• [Work order]: Copy the lines below, please, starting with the one that contains "The image size" and ending with the last. Pictures stay out.

(Dataset items)

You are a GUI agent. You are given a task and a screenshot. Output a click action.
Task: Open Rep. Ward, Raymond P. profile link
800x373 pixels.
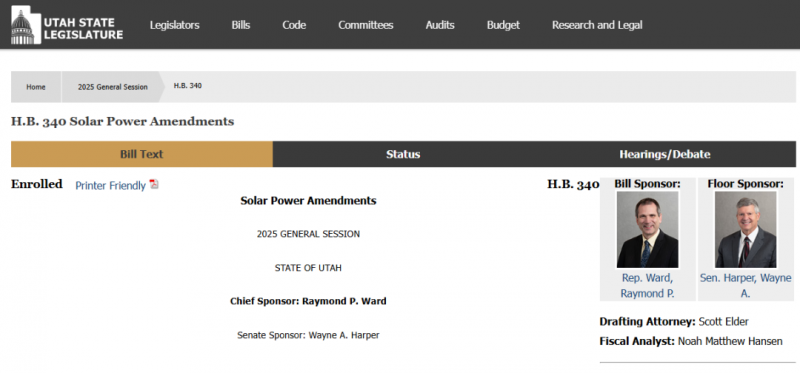(x=647, y=286)
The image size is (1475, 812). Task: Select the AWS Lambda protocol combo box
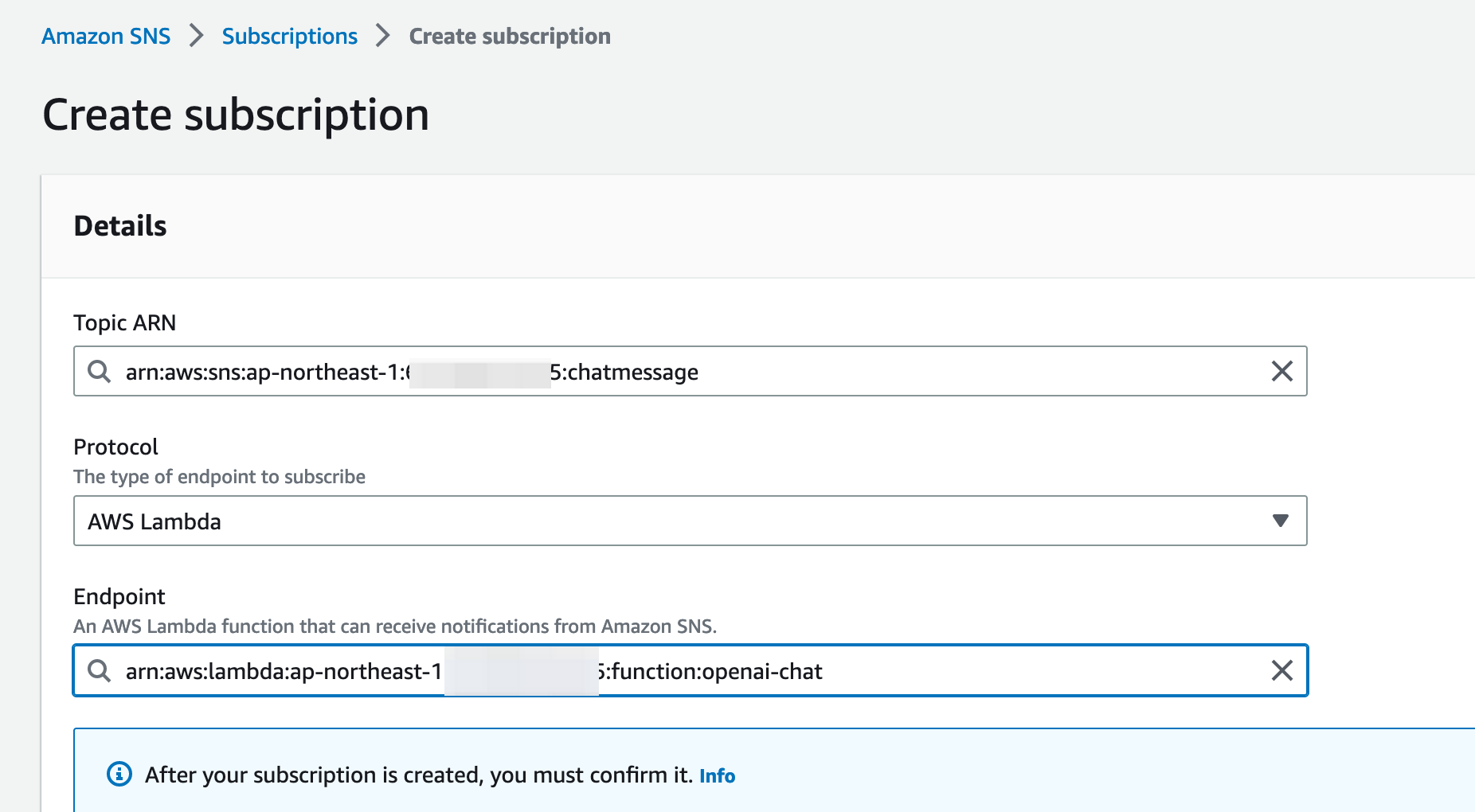pos(677,521)
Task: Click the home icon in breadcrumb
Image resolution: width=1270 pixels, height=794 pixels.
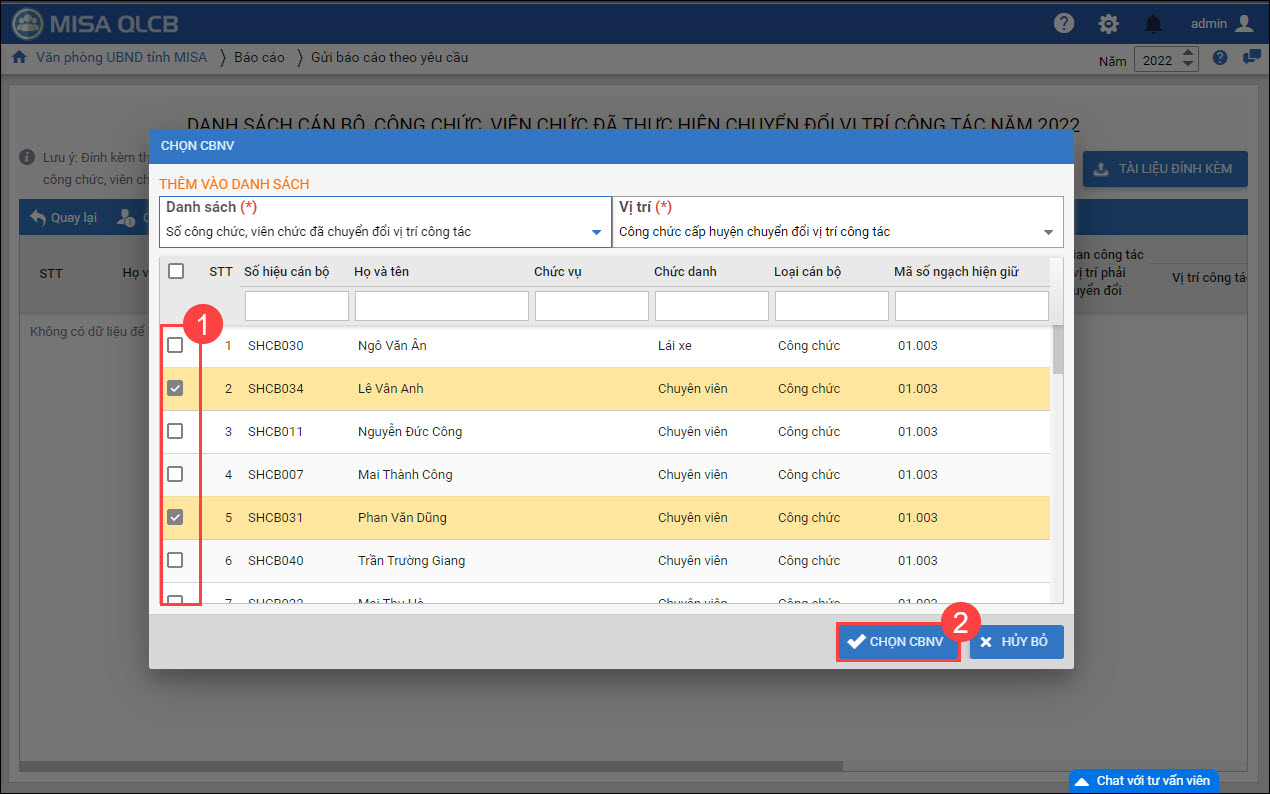Action: pyautogui.click(x=18, y=58)
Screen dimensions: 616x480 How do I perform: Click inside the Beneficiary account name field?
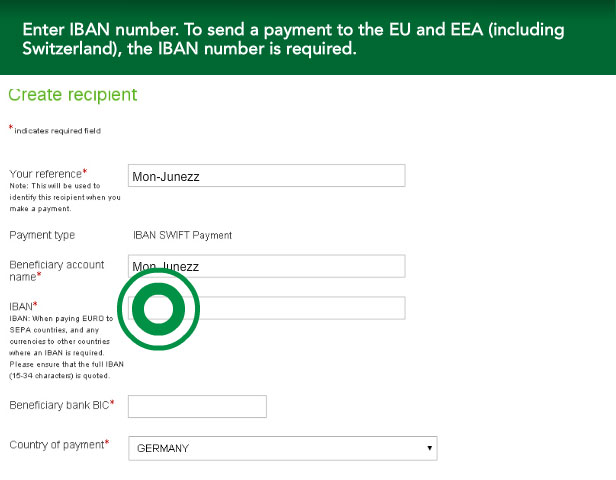pos(266,266)
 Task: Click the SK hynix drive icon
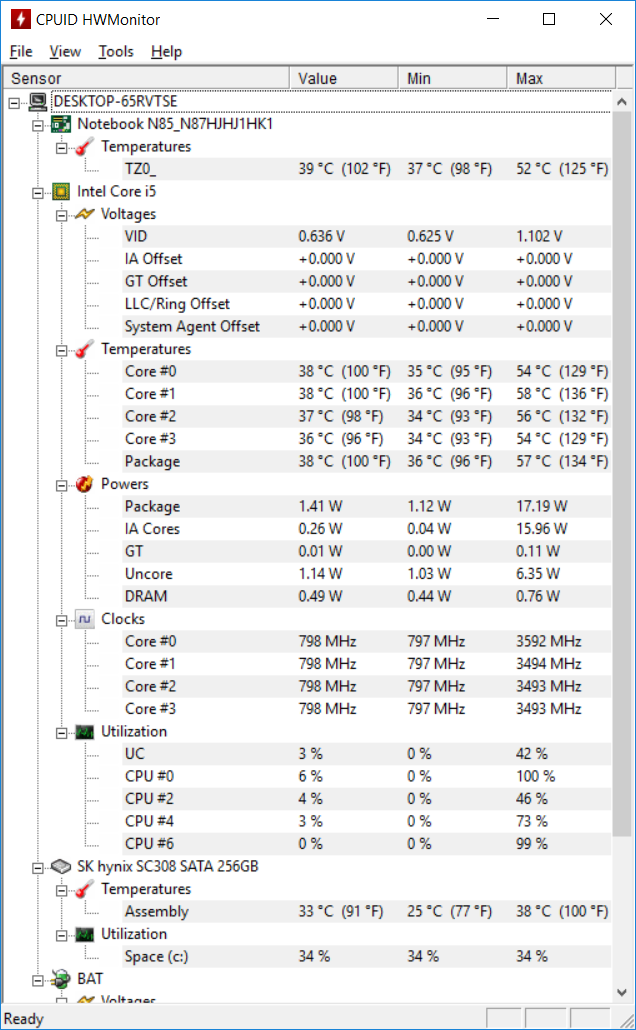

• [Expected answer]:
The image size is (1475, 812). Task: Select the AWS Lambda protocol combo box
pos(677,521)
Task: Click the home icon in breadcrumb
Image resolution: width=1270 pixels, height=794 pixels.
Action: pyautogui.click(x=18, y=58)
Screen dimensions: 616x480 How do I perform: Click inside the Beneficiary account name field?
pos(266,266)
 Task: Click the SK hynix drive icon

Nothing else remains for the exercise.